Enterprise Minister Arlene Foster defended her department's record on green energy promotion, saying that DETI had engaged a cross-departmental approach, on 5 October 2010.
During the resumption of the debate, Alban Maginness, chair of the enterprise committee, said that the issue of green energy was relatively confined to DETI, and that there was no collective acceptance of responsibility across the Executive.
Moving the Alliance motion on a Green New Deal Sean Neeson called on the Executive to implement a cross-departmental strategy.
He said that there had been a failure to allocate responsibility for current targets in the Programme for Government.
For the DUP, Simon Hamilton said that Northern Ireland could be the "Saudi Arabia of alternative energy", but that had to be a created reality. He said that Northern Ireland's underlying manufacturing base could maximise the potential for tidal energy.
Samuel Gardiner said that the green energy job creation should be used to offset rising youth unemployment.

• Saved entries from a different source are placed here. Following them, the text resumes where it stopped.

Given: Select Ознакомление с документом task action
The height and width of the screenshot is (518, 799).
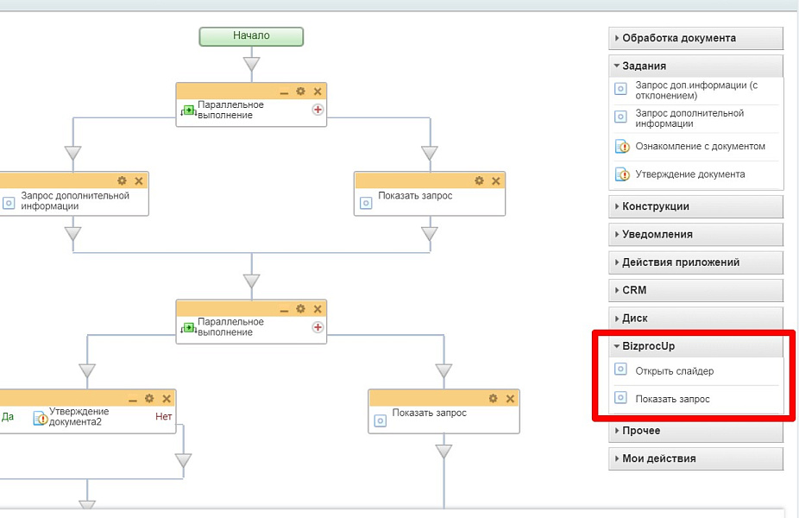Looking at the screenshot, I should (700, 147).
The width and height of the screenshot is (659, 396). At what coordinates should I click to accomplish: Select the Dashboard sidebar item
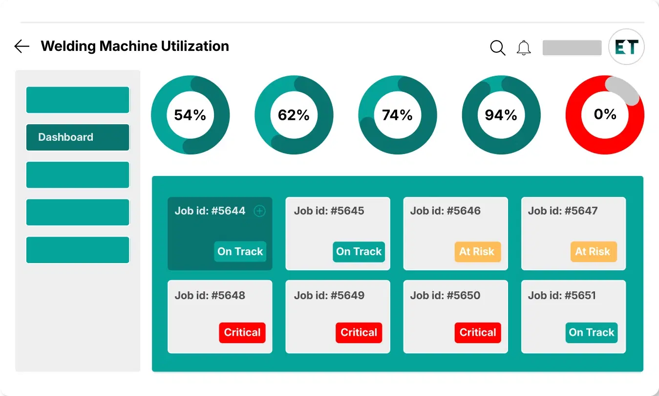coord(78,137)
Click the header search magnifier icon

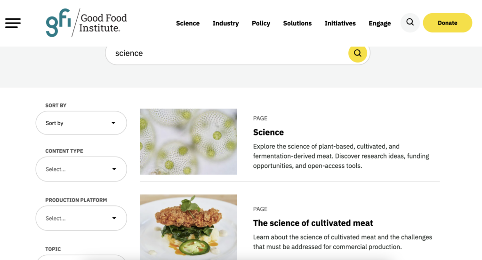point(410,23)
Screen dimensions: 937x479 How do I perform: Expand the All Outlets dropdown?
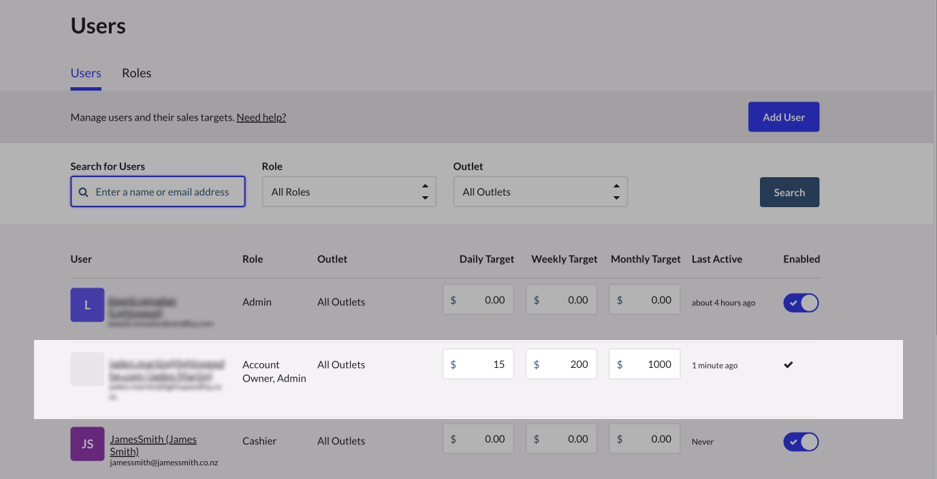tap(540, 192)
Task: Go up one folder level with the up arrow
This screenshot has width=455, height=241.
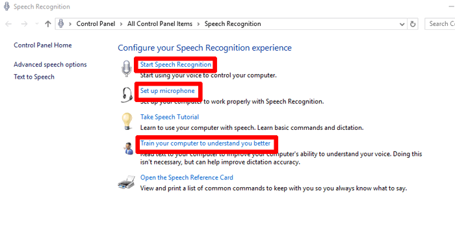Action: point(48,24)
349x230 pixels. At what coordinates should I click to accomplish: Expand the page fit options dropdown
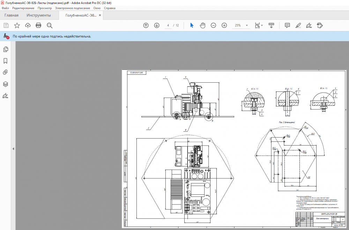click(x=262, y=25)

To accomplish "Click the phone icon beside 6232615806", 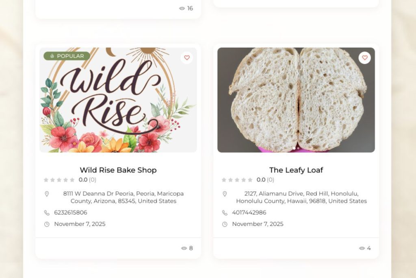I will tap(47, 212).
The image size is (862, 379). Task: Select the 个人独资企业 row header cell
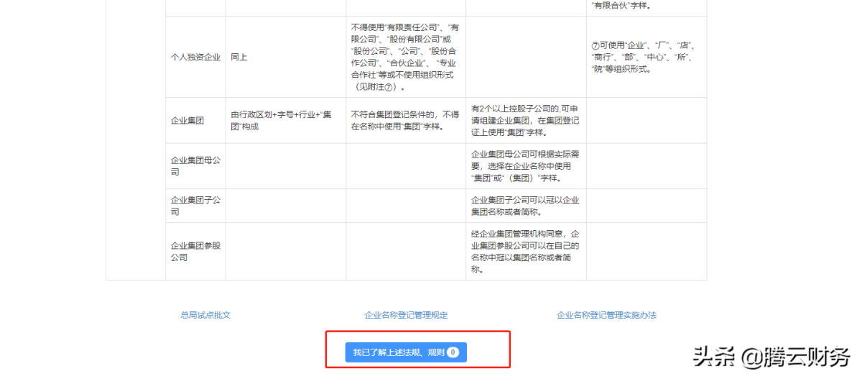pos(195,57)

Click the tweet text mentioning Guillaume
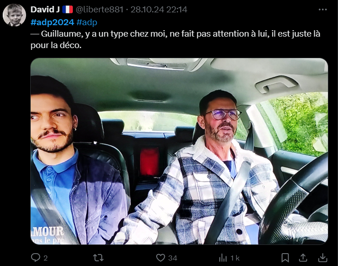pyautogui.click(x=175, y=39)
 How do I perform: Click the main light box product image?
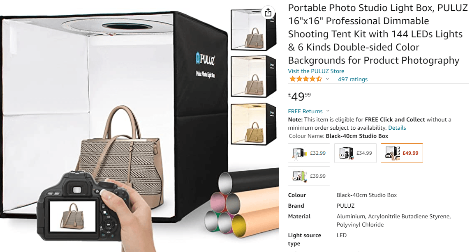coord(114,126)
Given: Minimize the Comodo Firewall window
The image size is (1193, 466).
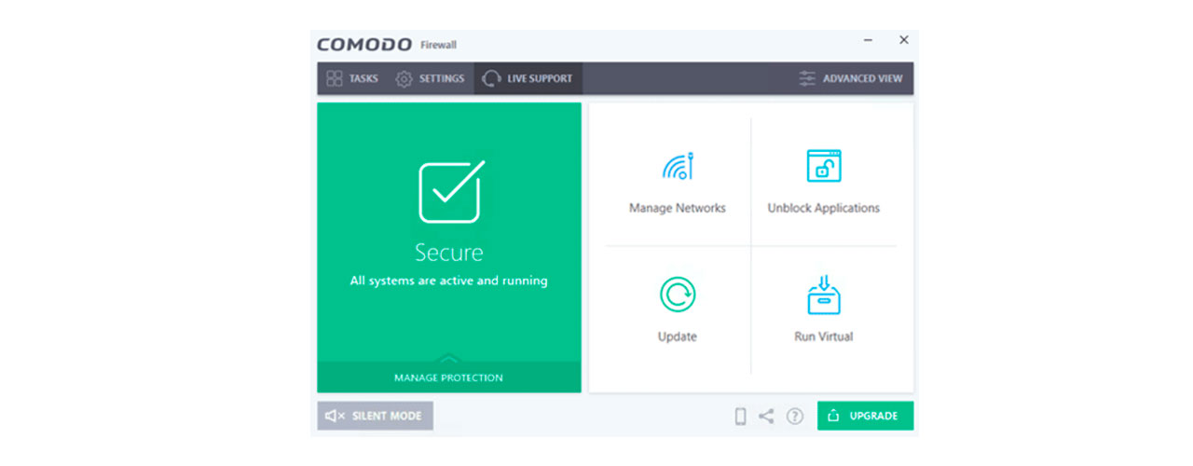Looking at the screenshot, I should coord(869,40).
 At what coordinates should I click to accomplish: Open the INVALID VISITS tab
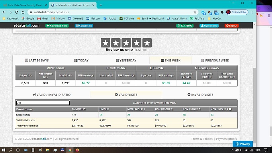[x=200, y=95]
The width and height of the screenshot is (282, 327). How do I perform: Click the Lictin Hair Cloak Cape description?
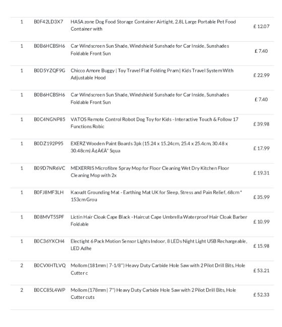pos(159,220)
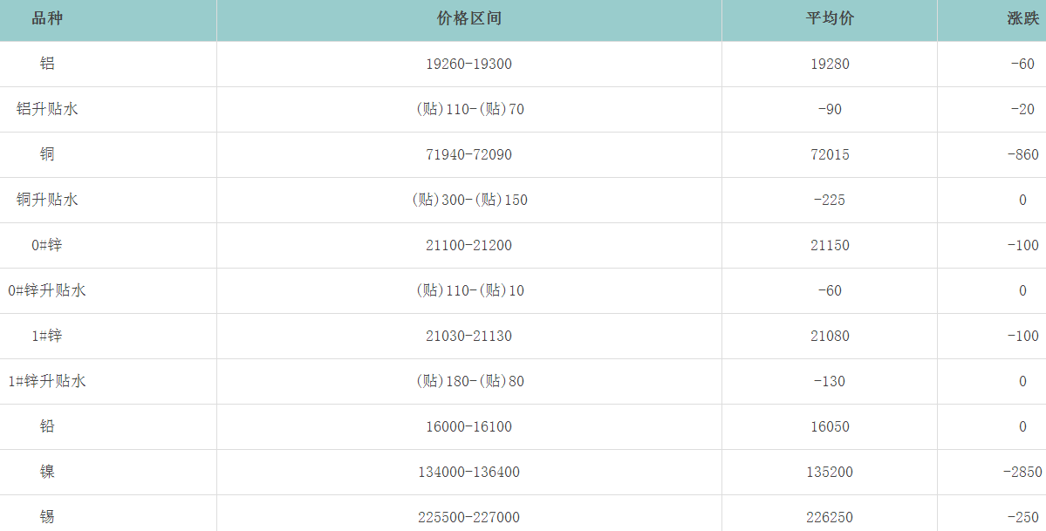This screenshot has width=1046, height=531.
Task: Click the 镍 product name
Action: (x=47, y=472)
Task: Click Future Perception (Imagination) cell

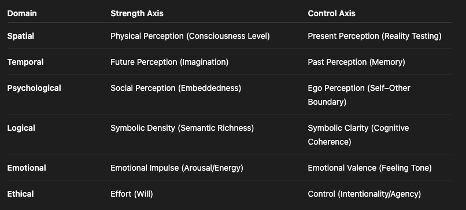Action: pos(169,62)
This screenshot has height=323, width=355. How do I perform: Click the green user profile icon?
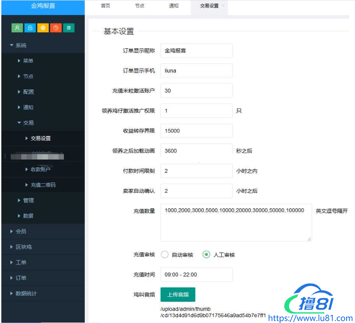coord(17,27)
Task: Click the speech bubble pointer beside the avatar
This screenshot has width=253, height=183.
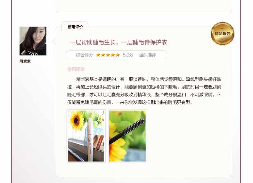Action: 54,41
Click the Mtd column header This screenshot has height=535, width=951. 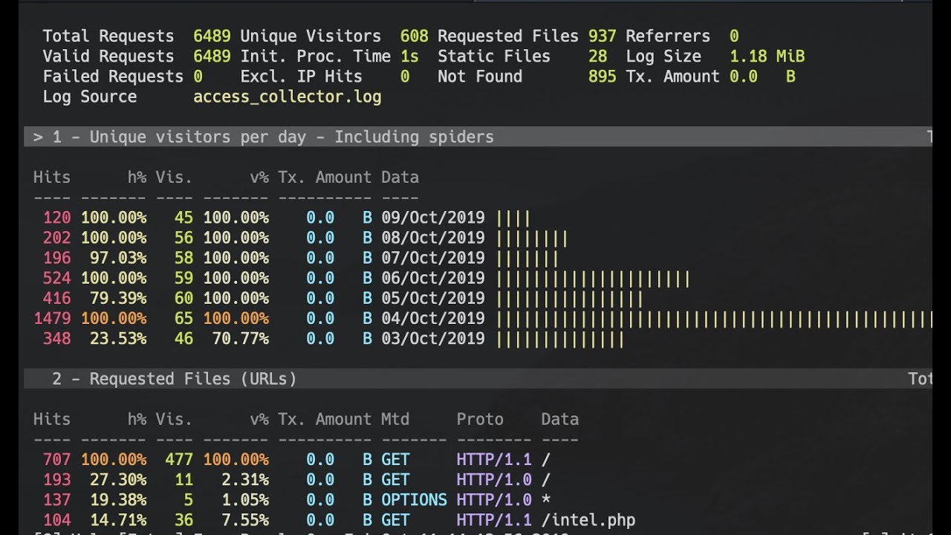tap(395, 419)
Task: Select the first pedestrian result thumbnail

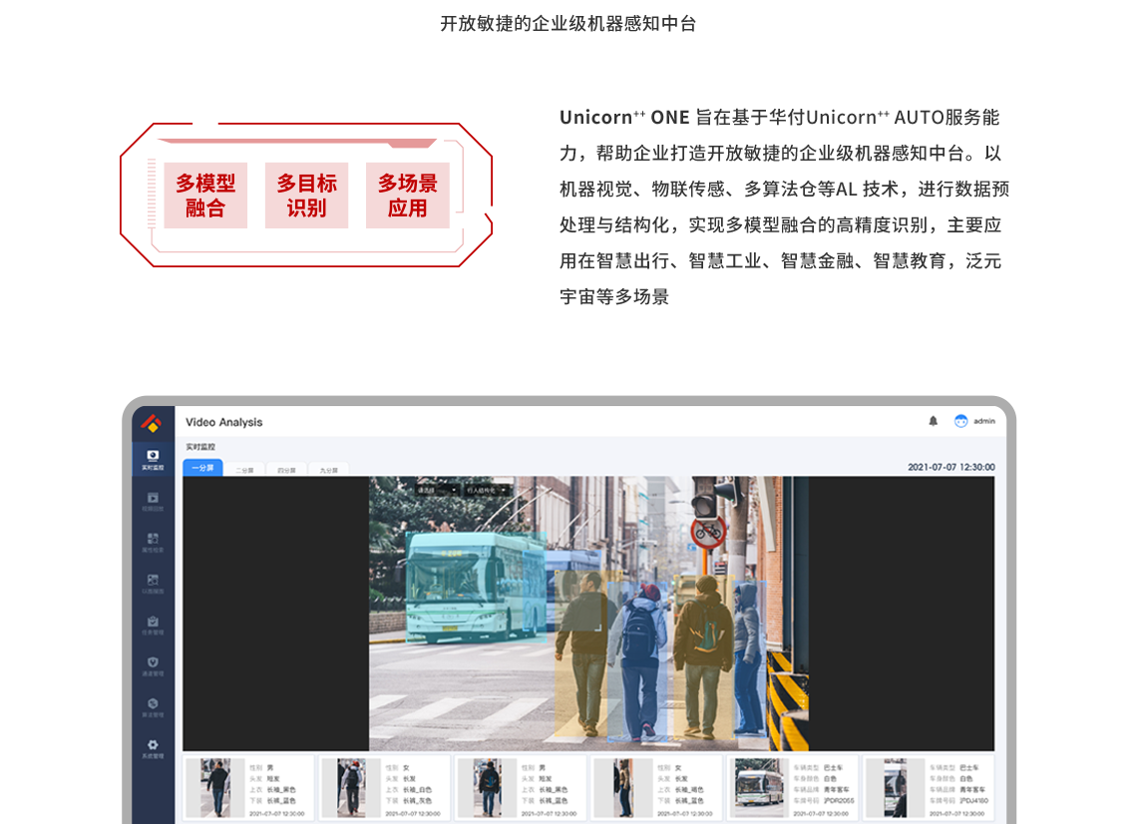Action: (x=215, y=788)
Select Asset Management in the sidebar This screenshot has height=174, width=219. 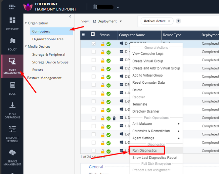point(12,66)
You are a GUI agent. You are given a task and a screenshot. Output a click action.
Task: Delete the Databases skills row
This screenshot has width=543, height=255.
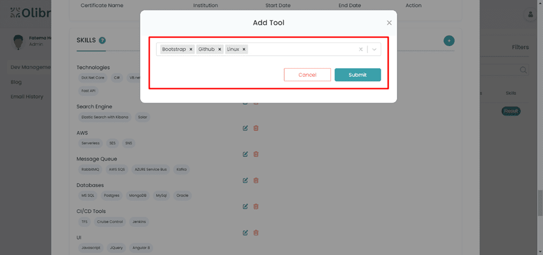pyautogui.click(x=256, y=180)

Sinn Féin's Cathal Boylan called on the Executive to make easier for individuals to build small wind farms.
He concurred with the DUP's Ian McCrea that elected representatives should support wind farm planning applications.
Speaking to the SDLP's amendment Conall McDevitt said that there was potential for the creation of 30,000 jobs in a "green economy" and called on the government to create jobs for tradesmen in refurbishing houses.
The Green Party's party's Brian Wilson said that more ambitious targets were needed to encourage Northern Ireland to become a world leader in renewable energy production.